(Stored entries)
# # # #
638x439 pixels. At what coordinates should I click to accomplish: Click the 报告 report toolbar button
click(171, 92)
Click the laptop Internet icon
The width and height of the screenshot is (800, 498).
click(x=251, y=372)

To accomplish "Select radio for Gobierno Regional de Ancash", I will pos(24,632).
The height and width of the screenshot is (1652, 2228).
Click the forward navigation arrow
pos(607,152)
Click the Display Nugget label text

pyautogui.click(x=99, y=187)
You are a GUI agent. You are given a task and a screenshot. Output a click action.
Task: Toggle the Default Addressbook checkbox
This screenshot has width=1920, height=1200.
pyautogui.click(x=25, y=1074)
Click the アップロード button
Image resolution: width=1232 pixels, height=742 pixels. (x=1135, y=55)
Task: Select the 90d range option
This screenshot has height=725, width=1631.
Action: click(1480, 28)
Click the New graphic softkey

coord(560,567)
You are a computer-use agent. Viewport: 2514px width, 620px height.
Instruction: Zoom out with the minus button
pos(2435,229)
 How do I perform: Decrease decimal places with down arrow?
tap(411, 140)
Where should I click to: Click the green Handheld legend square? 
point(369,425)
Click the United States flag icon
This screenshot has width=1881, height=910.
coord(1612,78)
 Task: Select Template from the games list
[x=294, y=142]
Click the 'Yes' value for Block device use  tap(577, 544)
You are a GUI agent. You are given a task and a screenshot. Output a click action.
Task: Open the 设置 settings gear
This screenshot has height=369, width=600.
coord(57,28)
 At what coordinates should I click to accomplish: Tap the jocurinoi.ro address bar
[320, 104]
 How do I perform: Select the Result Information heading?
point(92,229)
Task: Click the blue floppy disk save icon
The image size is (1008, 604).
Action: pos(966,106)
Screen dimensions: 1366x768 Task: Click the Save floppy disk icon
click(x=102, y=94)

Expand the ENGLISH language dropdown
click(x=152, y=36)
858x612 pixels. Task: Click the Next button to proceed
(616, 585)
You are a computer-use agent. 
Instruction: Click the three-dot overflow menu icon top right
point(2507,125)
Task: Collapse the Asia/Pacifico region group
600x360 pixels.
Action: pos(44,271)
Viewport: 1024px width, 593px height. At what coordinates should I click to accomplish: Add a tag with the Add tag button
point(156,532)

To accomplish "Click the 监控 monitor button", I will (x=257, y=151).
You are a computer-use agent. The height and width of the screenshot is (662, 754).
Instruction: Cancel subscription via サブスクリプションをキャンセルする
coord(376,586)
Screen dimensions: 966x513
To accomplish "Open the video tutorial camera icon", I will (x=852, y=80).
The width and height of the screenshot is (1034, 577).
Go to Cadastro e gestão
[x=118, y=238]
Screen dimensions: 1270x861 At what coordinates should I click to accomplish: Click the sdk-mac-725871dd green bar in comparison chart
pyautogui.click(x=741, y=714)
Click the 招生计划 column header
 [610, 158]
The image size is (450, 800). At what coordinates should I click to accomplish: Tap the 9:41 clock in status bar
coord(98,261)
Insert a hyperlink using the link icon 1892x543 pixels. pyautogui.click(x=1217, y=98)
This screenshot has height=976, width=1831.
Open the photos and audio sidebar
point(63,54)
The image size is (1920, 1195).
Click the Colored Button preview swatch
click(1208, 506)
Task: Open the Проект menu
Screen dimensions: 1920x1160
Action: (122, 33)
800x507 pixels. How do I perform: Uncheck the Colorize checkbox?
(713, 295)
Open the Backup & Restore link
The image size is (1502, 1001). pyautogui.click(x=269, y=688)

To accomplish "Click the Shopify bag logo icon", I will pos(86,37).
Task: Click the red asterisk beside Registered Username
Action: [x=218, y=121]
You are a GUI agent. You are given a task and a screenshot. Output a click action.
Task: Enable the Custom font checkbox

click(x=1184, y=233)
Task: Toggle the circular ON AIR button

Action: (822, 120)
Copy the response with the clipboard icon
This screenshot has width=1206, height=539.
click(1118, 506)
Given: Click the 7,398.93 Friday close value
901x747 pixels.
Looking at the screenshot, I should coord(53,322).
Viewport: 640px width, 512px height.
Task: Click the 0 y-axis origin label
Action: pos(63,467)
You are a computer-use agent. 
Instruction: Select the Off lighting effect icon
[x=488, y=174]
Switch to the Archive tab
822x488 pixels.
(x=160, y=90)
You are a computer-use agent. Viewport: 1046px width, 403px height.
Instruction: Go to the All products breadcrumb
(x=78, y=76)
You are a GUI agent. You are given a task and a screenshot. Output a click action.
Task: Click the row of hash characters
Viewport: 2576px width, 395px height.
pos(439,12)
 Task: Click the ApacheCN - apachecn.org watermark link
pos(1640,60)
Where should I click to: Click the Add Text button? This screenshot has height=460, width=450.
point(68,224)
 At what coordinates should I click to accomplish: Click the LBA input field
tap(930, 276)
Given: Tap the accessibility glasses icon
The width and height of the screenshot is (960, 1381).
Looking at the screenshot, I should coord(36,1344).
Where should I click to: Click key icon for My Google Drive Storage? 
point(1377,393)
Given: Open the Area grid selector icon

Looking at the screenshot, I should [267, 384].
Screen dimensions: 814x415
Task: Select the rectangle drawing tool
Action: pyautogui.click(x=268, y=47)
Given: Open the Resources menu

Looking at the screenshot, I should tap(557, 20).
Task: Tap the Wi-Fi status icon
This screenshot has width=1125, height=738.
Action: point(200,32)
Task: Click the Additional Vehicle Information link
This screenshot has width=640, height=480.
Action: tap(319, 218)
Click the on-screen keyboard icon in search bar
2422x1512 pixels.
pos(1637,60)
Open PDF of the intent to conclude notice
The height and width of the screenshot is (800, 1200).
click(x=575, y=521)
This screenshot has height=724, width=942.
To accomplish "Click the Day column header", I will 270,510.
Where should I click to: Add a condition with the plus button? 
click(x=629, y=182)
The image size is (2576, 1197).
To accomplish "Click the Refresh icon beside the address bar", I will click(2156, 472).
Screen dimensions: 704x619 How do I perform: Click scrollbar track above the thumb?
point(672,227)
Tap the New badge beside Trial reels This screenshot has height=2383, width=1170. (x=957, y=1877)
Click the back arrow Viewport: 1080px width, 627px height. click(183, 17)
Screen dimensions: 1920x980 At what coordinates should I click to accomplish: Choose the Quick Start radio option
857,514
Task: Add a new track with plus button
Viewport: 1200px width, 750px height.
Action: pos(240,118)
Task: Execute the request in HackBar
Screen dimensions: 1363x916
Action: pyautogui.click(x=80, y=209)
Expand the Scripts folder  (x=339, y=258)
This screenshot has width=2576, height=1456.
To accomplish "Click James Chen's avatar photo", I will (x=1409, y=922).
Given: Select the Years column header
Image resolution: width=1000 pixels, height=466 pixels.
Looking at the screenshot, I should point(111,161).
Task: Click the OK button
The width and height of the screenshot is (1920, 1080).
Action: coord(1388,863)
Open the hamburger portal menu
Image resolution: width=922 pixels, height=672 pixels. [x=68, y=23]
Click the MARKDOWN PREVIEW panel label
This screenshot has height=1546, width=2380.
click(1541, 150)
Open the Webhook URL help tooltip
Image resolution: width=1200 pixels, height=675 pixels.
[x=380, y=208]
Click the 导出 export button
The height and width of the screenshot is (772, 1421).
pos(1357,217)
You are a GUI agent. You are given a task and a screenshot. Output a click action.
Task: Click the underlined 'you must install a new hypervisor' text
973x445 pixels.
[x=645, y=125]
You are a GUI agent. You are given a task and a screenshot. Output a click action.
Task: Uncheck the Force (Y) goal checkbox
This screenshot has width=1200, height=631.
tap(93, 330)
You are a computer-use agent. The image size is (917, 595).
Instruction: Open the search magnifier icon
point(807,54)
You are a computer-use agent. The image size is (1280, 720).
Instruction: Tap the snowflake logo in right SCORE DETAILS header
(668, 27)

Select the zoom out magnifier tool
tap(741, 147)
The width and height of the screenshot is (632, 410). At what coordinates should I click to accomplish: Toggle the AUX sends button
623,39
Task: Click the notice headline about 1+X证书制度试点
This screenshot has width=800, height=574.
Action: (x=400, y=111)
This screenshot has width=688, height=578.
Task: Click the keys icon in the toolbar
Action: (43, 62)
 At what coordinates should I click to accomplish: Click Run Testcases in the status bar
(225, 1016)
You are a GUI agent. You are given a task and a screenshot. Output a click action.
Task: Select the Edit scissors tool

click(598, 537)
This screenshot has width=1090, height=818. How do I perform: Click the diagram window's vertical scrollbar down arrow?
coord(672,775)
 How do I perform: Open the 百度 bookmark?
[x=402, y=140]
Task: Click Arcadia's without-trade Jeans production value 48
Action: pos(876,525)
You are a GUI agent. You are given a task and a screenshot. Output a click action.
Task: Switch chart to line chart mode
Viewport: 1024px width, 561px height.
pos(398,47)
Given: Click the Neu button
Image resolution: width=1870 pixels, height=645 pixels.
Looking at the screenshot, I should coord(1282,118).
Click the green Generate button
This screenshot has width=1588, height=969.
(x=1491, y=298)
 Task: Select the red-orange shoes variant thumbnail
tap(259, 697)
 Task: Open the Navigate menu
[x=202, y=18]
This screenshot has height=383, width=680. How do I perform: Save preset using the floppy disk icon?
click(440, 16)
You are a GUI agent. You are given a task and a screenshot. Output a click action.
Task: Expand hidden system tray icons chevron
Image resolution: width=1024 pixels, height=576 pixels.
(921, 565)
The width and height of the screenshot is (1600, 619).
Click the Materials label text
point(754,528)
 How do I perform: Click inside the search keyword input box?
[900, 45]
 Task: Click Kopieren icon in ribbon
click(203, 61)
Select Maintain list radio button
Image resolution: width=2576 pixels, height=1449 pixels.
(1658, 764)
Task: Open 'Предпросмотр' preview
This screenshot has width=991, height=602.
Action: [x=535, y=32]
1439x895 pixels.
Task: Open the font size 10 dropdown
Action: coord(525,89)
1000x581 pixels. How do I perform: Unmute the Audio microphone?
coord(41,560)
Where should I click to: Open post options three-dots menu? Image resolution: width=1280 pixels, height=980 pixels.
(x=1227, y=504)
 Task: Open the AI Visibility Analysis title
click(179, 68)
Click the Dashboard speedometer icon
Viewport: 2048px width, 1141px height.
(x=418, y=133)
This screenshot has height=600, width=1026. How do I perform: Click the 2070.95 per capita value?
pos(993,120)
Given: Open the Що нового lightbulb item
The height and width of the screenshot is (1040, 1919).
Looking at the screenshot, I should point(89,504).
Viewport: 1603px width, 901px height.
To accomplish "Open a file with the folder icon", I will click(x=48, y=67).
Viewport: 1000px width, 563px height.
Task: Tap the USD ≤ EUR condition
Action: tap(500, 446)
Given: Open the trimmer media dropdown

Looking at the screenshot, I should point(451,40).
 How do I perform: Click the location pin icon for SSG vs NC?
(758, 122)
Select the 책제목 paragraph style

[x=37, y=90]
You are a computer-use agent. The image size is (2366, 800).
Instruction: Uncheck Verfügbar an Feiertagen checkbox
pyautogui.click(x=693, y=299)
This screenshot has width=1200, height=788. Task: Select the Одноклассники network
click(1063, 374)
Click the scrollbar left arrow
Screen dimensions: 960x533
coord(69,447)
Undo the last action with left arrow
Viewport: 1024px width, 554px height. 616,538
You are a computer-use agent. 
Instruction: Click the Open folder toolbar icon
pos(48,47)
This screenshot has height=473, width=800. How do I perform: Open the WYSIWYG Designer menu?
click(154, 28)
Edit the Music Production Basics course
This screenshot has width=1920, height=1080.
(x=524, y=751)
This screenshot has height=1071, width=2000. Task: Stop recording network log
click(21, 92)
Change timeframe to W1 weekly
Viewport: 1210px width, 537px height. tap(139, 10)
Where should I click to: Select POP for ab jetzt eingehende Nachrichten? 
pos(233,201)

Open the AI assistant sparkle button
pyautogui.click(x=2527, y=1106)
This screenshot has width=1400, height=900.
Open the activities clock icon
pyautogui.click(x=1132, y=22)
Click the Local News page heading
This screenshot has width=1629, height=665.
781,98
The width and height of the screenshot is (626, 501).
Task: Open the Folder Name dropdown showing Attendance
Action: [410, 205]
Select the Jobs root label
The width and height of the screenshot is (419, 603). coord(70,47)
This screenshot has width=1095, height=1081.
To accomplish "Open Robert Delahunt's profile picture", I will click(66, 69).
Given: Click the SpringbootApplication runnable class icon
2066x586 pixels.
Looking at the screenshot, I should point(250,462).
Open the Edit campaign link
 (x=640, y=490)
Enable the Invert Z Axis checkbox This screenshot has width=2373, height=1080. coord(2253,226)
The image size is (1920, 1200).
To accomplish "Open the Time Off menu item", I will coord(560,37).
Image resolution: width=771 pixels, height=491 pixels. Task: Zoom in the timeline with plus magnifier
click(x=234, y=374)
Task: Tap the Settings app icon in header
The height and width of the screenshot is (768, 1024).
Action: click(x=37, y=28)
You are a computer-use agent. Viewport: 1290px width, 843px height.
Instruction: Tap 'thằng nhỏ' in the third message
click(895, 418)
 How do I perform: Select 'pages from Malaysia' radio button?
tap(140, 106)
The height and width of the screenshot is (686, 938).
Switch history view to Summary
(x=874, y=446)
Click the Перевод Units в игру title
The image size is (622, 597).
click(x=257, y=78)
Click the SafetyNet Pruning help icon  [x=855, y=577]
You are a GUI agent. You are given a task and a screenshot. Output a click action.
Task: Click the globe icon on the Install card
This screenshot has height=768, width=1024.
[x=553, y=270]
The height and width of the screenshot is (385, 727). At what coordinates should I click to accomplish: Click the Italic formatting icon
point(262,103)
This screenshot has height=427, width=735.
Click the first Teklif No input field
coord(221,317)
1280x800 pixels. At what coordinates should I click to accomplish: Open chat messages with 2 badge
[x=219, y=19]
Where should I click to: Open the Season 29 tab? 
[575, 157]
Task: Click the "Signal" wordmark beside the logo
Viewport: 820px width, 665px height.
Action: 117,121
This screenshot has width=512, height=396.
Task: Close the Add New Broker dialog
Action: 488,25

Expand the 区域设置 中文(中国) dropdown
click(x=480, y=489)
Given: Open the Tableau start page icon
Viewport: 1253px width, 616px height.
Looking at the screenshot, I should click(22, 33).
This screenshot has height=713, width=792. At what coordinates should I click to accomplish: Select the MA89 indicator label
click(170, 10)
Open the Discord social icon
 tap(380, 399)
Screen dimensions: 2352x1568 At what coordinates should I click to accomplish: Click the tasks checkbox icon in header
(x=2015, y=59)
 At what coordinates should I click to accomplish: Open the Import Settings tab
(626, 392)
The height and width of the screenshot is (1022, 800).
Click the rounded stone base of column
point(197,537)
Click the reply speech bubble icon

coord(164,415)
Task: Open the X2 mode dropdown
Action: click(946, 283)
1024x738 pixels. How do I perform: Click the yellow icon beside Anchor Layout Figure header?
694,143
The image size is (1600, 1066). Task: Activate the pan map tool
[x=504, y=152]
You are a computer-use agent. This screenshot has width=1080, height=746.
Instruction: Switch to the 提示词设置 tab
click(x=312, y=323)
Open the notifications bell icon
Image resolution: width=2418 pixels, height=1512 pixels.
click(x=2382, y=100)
# # # #
AIM: Convert the stretch of rows from the line containing "Viewport: 1603px width, 901px height." through the line containing "[x=37, y=90]" into a Markdown table with the columns Number and Text, giving each line its own number and skipping blank lines.

OUTPUT OF THE TASK:
| Number | Text |
|---|---|
| 1 | Viewport: 1603px width, 901px height. |
| 2 | To accomplish "Open a file with the folder icon", I will click(x=48, y=67). |
| 3 | Viewport: 1000px width, 563px height. |
| 4 | Task: Tap the USD ≤ EUR condition |
| 5 | Action: tap(500, 446) |
| 6 | Given: Open the trimmer media dropdown |
| 7 | Looking at the screenshot, I should point(451,40). |
| 8 |  How do I perform: Click the location pin icon for SSG vs NC? |
| 9 | (758, 122) |
| 10 | Select the 책제목 paragraph style |
| 11 | [x=37, y=90] |